Человек, описавший в "Похвале глупости" все разновидности неисправимого людского неразумия и безумия, не принадлежал, однако, к числу тех мечтателей, которые считают, что писаным словом, книгами, проповедями и трактатами можно искоренить свойственную человеку склонность к насилию, которая бродит в его крови еще с людоедских времен. Он знал, что элементарные инстинкты не заговоришь словами о добре и морали, и принимал варварство в этом мире как данность, силу, пока непреодолимую. Поэтому он вел свою борьбу в иной сфере. Мыслящий человек, он обращался лишь к мыслящим, не к тем, кого ведут и вводят в соблазн, а к тем, кто ведет, - к князьям, священникам, ученым, художникам, к тем, кого он считал ответственными и на кого возлагал ответственность за согласие в Европе. Дальновидный мыслитель, он давно постиг, что опасна не сама по себе склонность к насилию. Насилие быстро выдыхается, оно все крушит со слепым бешенством, но без цели, без мысли и после резкой вспышки бессильно сникает. Даже если оно оказывается заразительным и захватывает целые толпы, эти неуправляемые толпы рассеиваются, едва спадает первый пыл. Инквизиция, костры и эшафоты порождены на свет не слепым насилием, а фанатизмом, этим гением односторонности, этим пленником единственной идеи, готовым весь мир упрятать в свою темницу.

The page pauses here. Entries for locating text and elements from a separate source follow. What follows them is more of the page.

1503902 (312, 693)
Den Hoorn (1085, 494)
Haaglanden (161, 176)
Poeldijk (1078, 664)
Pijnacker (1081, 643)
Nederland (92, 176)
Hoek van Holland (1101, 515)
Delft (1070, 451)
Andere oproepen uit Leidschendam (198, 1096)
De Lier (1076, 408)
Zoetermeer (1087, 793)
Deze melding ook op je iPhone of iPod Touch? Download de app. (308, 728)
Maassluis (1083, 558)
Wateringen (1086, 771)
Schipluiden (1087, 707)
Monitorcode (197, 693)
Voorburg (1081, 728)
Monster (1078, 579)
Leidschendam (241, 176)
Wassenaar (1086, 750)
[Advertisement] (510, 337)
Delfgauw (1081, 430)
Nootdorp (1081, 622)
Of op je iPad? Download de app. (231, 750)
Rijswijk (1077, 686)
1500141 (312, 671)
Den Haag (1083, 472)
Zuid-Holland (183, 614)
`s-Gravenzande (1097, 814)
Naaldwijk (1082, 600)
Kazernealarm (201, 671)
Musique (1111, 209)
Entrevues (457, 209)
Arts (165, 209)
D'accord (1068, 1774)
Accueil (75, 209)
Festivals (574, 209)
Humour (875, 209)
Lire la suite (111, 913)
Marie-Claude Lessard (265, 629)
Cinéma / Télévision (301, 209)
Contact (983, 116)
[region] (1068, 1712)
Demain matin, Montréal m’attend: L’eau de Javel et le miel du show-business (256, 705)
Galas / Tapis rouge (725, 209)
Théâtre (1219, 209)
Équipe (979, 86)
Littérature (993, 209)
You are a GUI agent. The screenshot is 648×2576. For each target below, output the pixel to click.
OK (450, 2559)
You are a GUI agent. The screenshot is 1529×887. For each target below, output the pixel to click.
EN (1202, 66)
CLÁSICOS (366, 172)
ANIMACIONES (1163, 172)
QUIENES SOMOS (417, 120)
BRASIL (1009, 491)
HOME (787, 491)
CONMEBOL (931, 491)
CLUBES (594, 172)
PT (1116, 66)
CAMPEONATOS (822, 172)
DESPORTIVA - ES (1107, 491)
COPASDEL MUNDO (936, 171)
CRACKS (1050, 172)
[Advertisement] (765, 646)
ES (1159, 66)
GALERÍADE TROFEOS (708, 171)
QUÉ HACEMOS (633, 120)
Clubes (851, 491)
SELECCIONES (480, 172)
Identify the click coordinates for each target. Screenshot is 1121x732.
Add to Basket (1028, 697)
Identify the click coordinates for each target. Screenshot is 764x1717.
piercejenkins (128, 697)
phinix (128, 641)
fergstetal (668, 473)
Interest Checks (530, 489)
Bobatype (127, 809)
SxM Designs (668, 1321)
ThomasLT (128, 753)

Поэтому для гуманиста Эразма, считавшего самым высоким и святым достоянием человечества единство, тяжкий грех совершает мыслитель, который даст толчок всегдашней готовности масс к насилию. Ибо он пробуждает этим дикие первобытные силы, они вырываются за рамки первоначального его замысла и ничего не оставляют от его самых чистых намерений. Один человек может возбудить и выпустить на волю массовые страсти, но ему почти никогда не дано загнать их обратно. Кто раздувает тлеющий огонь, должен знать, как разрушительно вспыхнувшее пламя, кто разжигает фанатизм, должен сознавать ответственность за раскол мира.
Эразм за каждой идеей признает право на существование и ни за одной притязаний на исключительную правоту. Многомудрый гуманист любит мир именно за его многообразие, противоречивость мира его не пугает. Ничто так не чуждо ему, как стремление фанатиков и систематиков упразднить эти противоречия, приведя все ценности к одному знаменателю. Он ищет высшего, общечеловеческого единства для всего, на взгляд, несоединимого. Ведь и в собственной душе Эразм сумел примирить как будто несовместимое: христианство и античность, свободную веру и теологию, Ренессанс и Реформацию, поэтому он готов верить, что человечество однажды сумеет счастливо согласовать многообразие своих проявлений, обратит противоречия в высшую гармонию.